To make matters worse for site owners hit by Penguin, updates were very infrequent, and only at the time of an update could a site that had cleaned up its links experience any recovery. This made the final stretch of nearly two years from the Penguin 3.0 update almost unbearable for many site owners.
But Google told us that time was necessary, because they were cooking up a whole new Penguin. And indeed they were!
A New Penguin in Town
So what’s different about Penguin 4.0? Plenty! Google had promised that 4.0 would be “real time” and that once it was out, there would never again be an announced update. I’ll discuss the significance of both those statements below.

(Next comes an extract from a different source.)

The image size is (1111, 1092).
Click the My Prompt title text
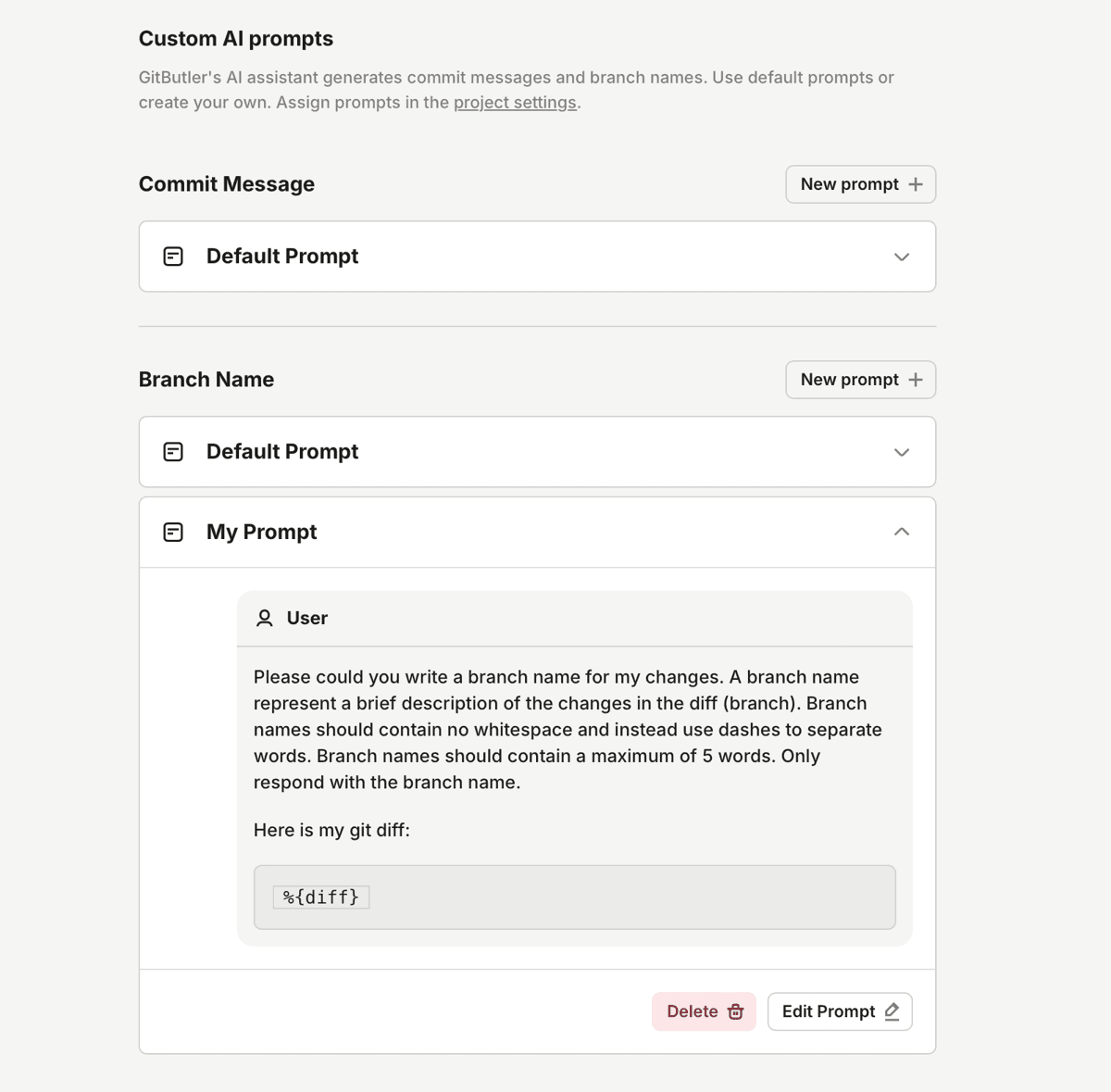point(261,532)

First, Penguin 4.0 adjusts the weighting of links to a site “on the fly.” That is, as Google’s bots crawl the web and discover links, the Penguin algorithm evaluates them and then stores away its judgment. That provides a reservoir of data from which Penguin can draw to make snap judgments on a web page.

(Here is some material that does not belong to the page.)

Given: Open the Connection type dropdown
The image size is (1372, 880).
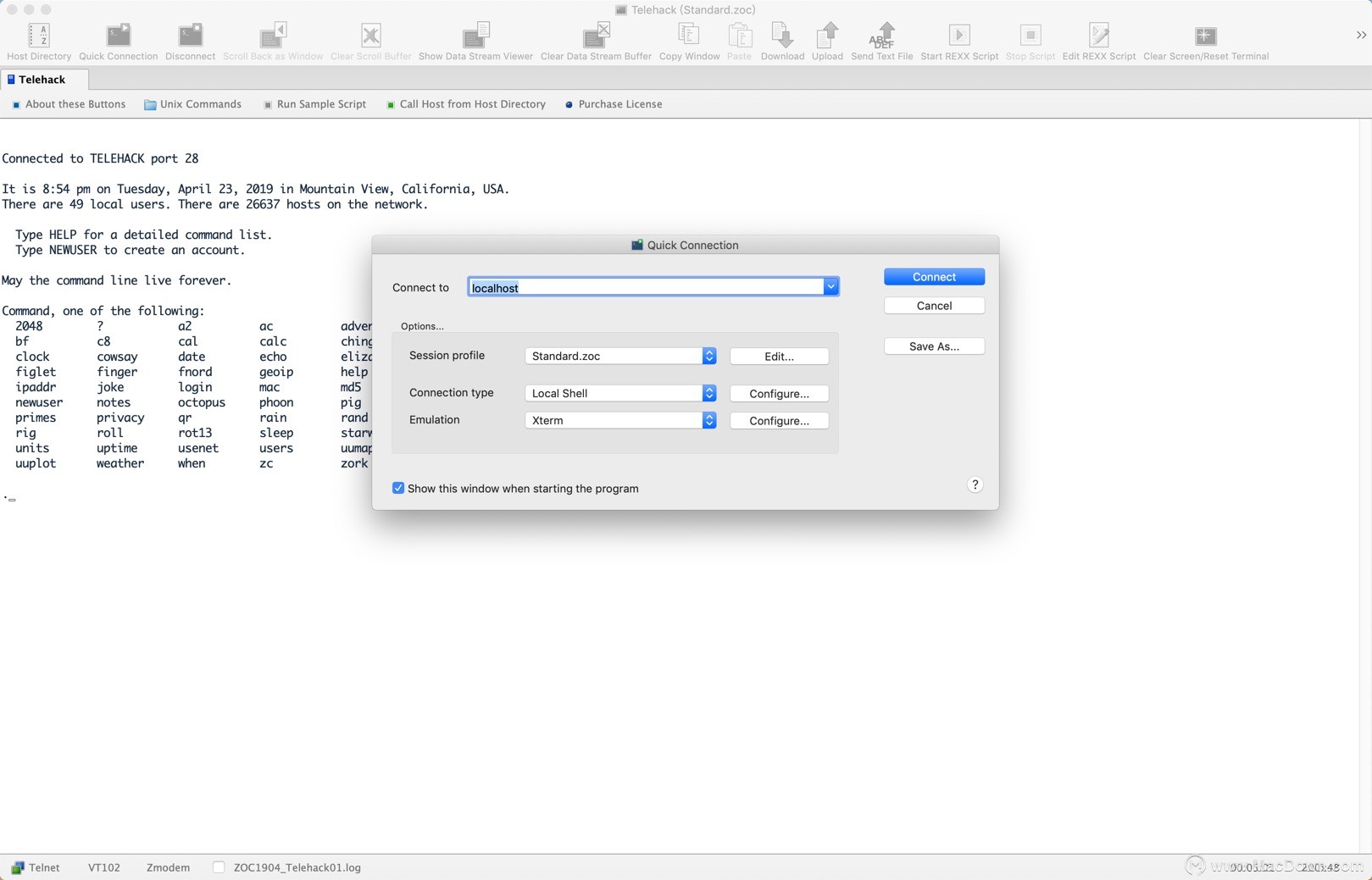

Penguin 4 adjusts the weight of new links on the fly.Click To Tweet
Second, Penguin is now more “granular.” Google’s Gary Illyes said, “Penguin now devalues spam by adjusting ranking based on spam signals, rather than affecting ranking of the whole site.”

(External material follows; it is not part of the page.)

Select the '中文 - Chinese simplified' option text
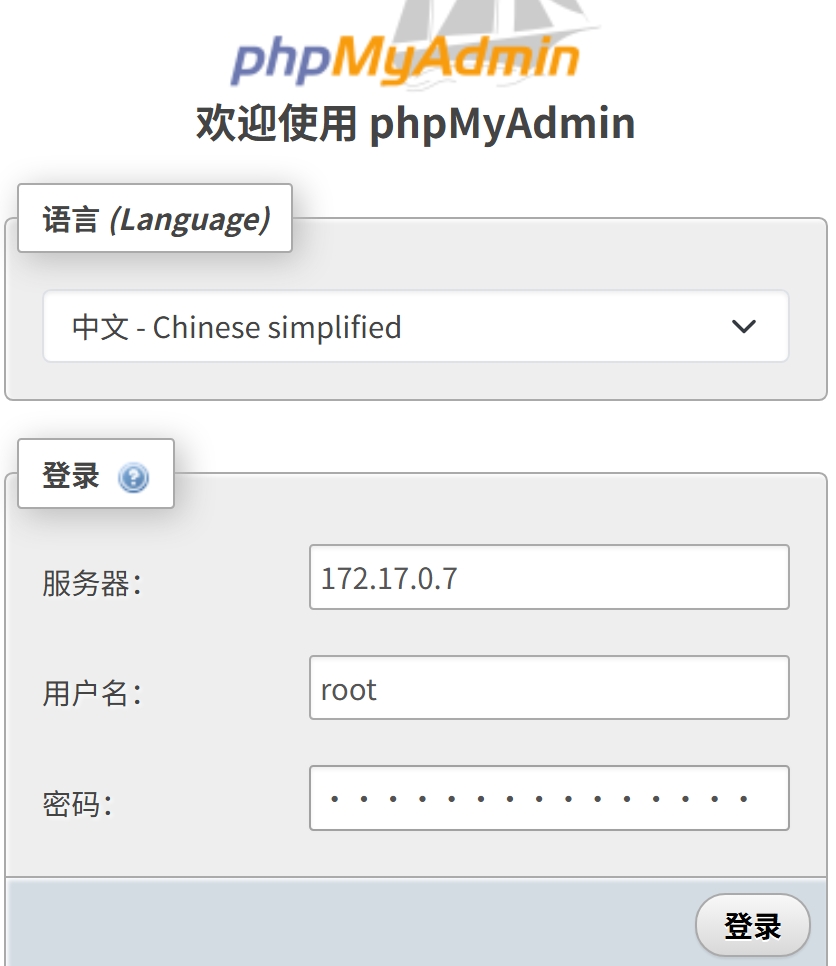tap(237, 327)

This means that when Penguin discounts links now, it only impacts the ranking of the particular page, or pages, on a site that stood to benefit from the spammy link(s), rather than the whole site.Penguin 4 is more granular, only affecting individual pages with bad backlinks.Click To Tweet
Third, Penguin is now “real time,” but what does that mean? It does not mean that ranking changes happen to pages instantaneously when new links connect to them. Other ranking changes based on links don’t work that way, and neither does Penguin 4.0. Here’s how it works:
Just as they always have, Google’s “spiders” crawl the web, discovering new links as they do. Google updates its database of link signals, but no ranking changes are applied yet.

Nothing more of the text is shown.